> _Task details_
Exactly the lines from the one containing "Task: Open 9Pandas team link" through the end of the data, and nothing more, should be retyped; pictures stay out.

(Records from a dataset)
----------

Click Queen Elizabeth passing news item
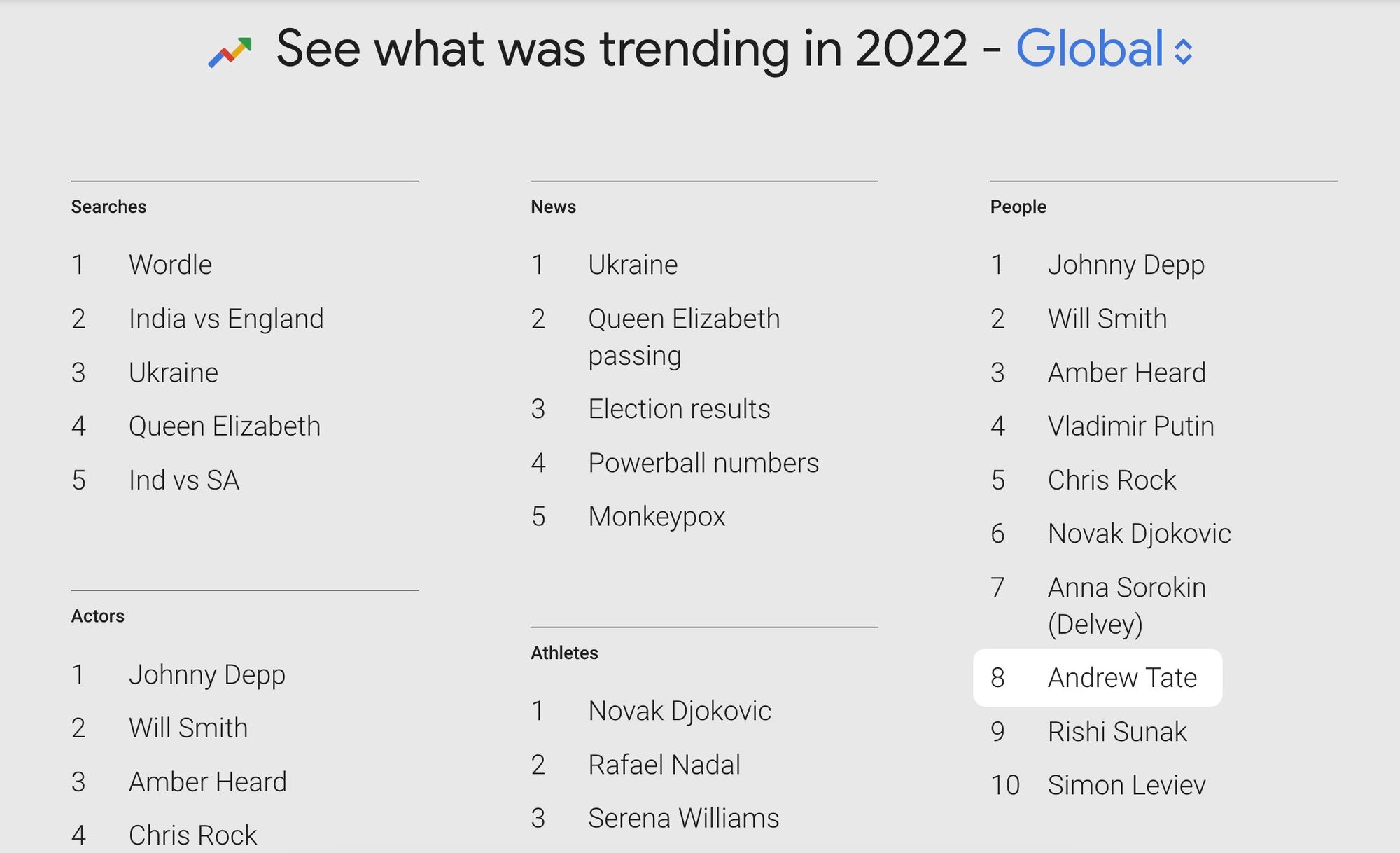The height and width of the screenshot is (853, 1400). (683, 337)
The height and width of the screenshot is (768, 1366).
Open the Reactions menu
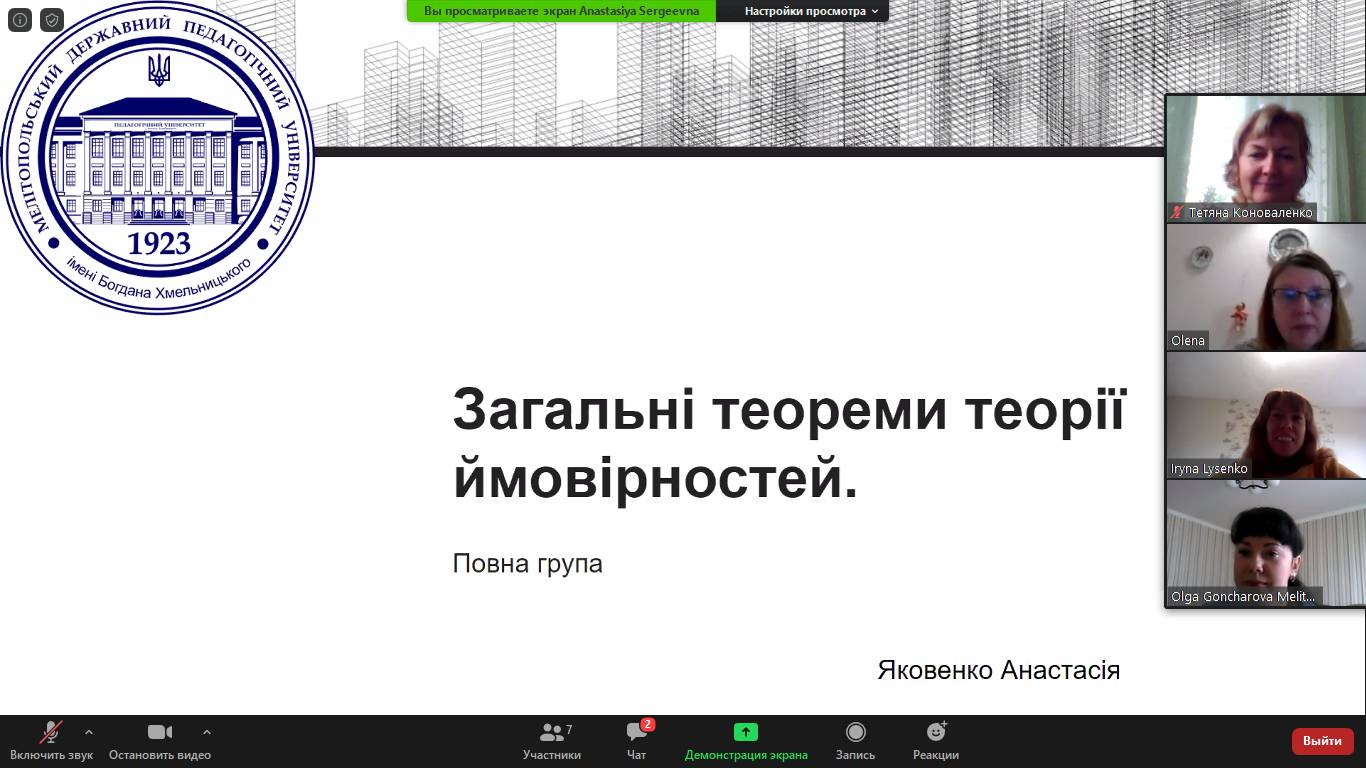pos(935,741)
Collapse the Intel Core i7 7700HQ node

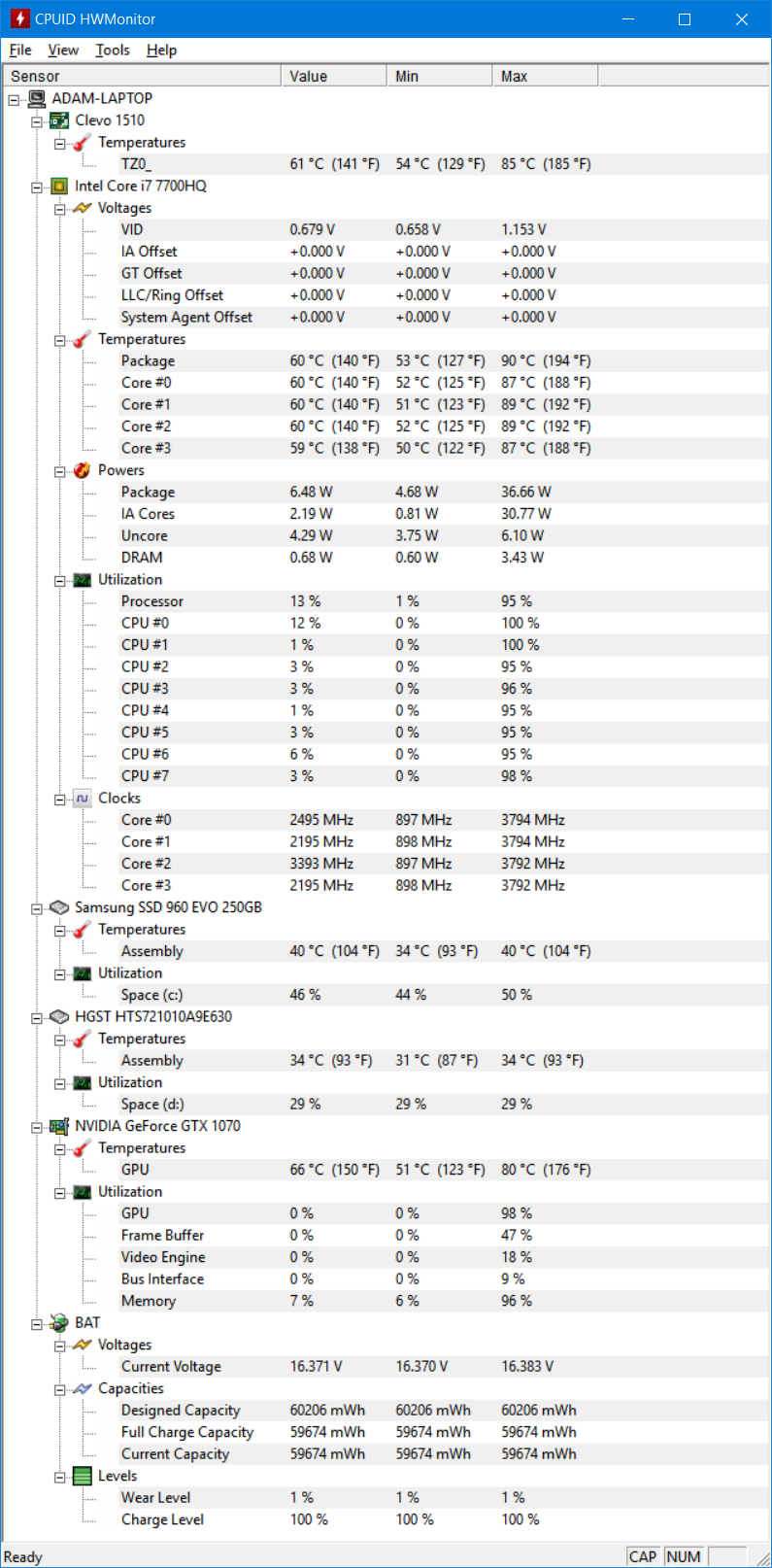[37, 187]
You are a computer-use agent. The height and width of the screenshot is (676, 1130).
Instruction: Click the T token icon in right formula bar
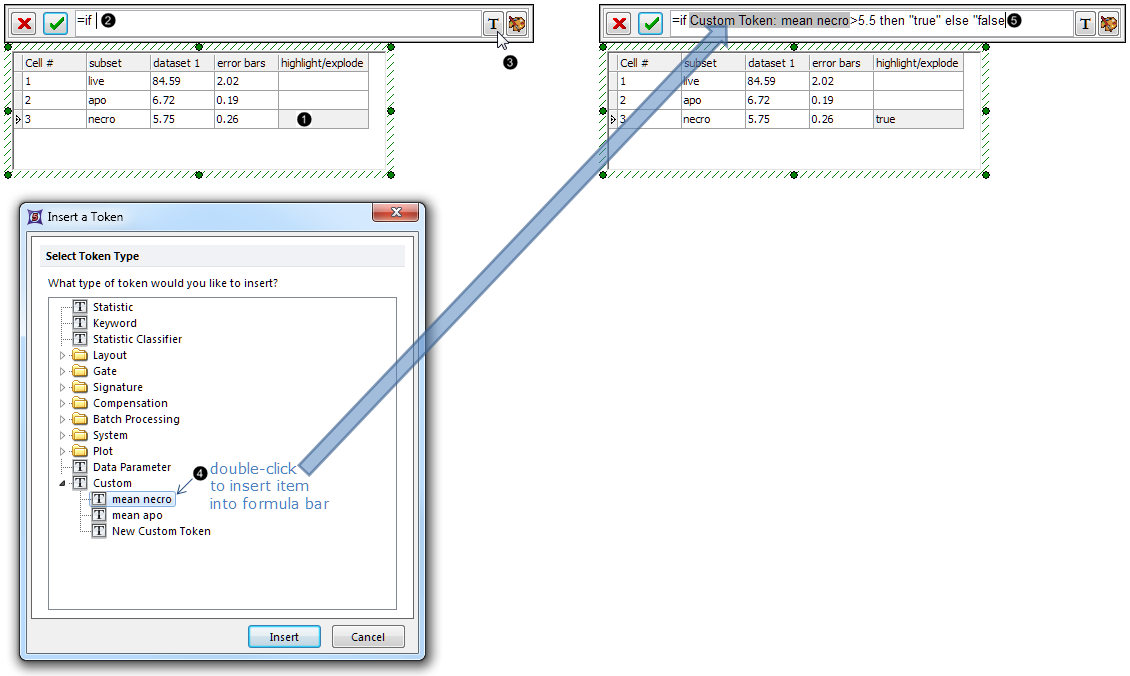[x=1085, y=24]
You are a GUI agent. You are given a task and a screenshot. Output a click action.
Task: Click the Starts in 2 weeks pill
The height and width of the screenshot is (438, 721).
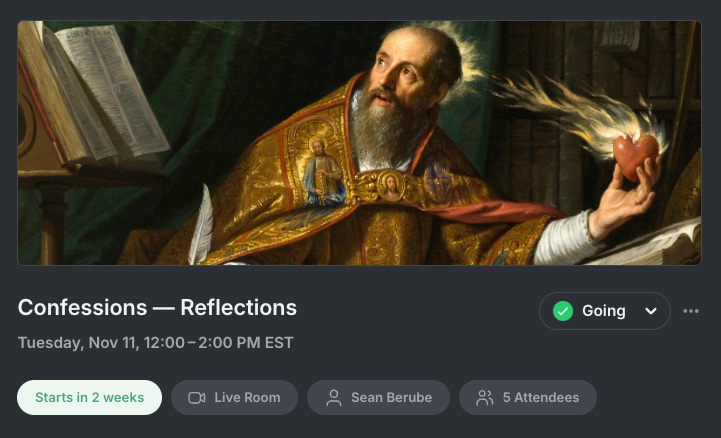click(x=90, y=398)
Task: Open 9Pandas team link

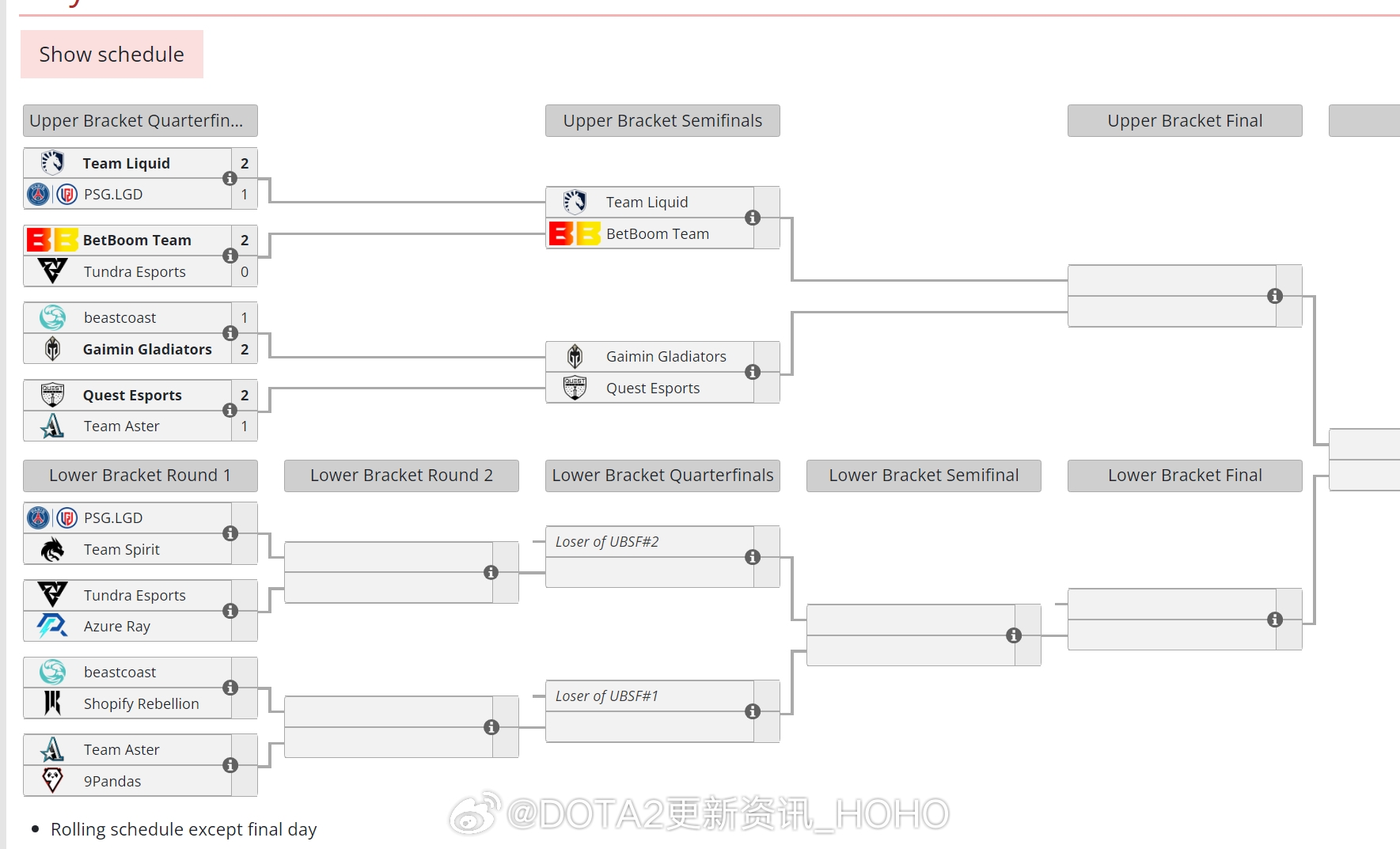Action: click(x=112, y=781)
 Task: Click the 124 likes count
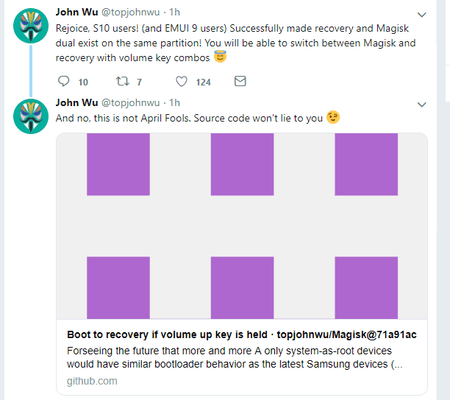coord(203,82)
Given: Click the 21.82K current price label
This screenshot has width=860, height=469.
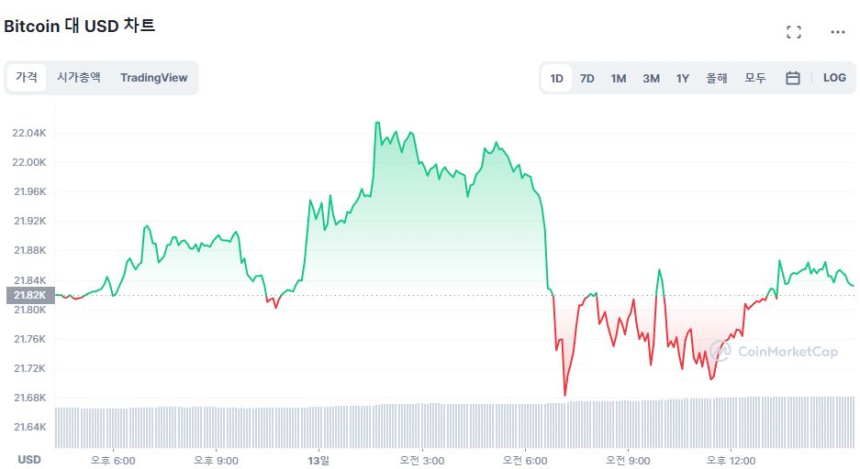Looking at the screenshot, I should point(28,295).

----------

> _Exercise answer_
Task: Open 9Pandas team link

Action: click(x=112, y=781)
 Task: Click the 124 likes count
coord(203,82)
Given: Click the 21.82K current price label
This screenshot has width=860, height=469.
Looking at the screenshot, I should point(28,295).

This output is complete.